=== PROBLEM STATEMENT ===
Across the whole listing, find how many lines contain "agent", then write that number and nothing else.

=== AVAILABLE RECORDS ===
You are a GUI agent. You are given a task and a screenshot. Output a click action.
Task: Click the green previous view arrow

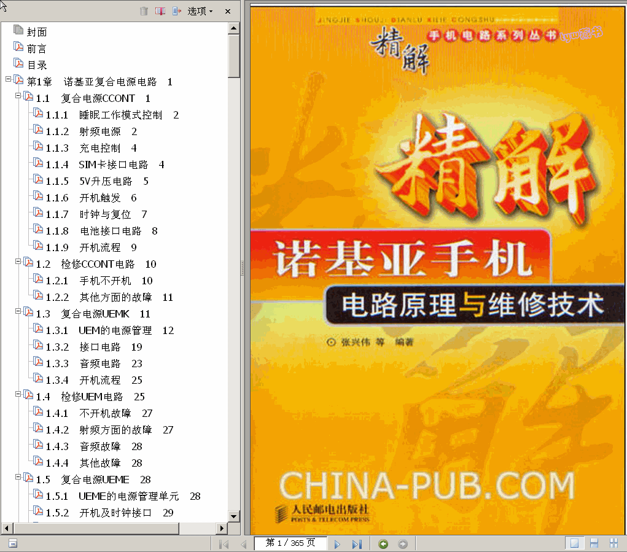click(x=383, y=543)
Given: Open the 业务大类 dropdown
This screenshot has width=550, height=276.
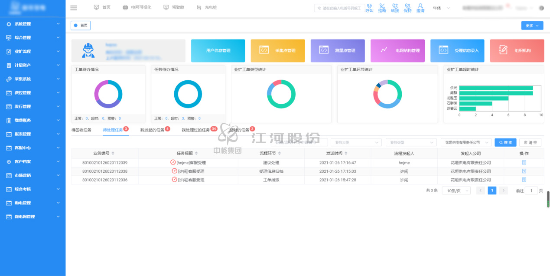Looking at the screenshot, I should [x=356, y=142].

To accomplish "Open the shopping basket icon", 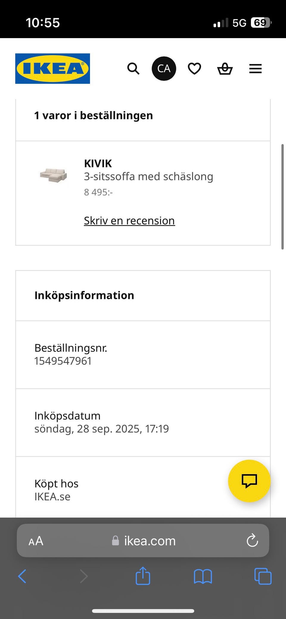I will (225, 69).
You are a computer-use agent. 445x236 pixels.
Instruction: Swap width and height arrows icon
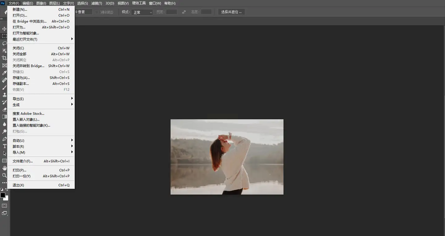click(x=184, y=12)
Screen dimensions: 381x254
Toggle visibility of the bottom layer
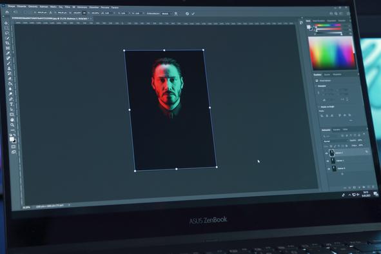[329, 168]
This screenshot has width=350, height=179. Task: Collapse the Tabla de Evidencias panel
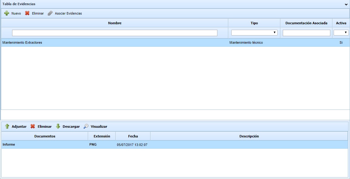[x=346, y=4]
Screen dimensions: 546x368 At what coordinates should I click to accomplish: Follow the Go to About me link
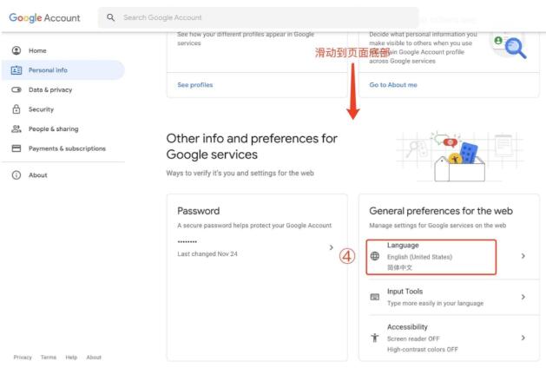(393, 85)
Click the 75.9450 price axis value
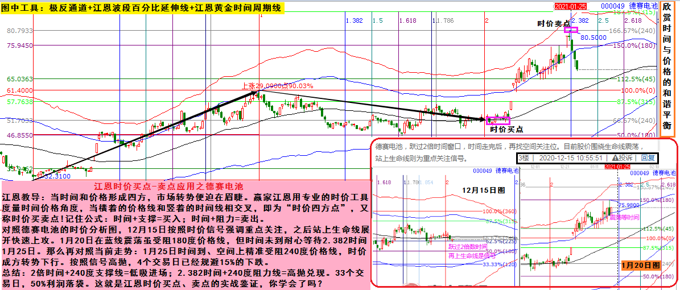The image size is (680, 290). coord(19,45)
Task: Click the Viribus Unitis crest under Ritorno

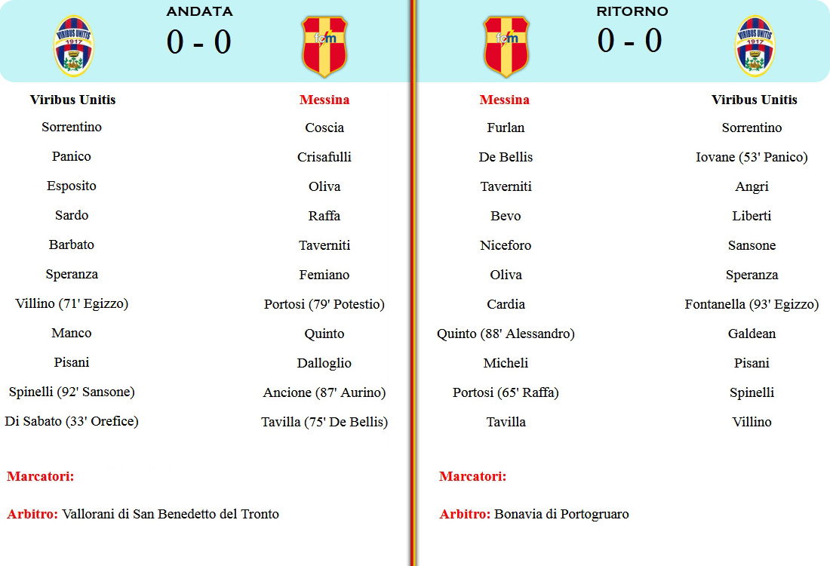Action: coord(755,46)
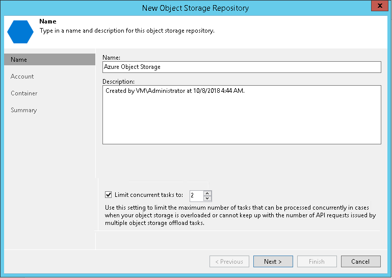Click inside the Description text area

pyautogui.click(x=242, y=114)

=== FINAL ANSWER ===
2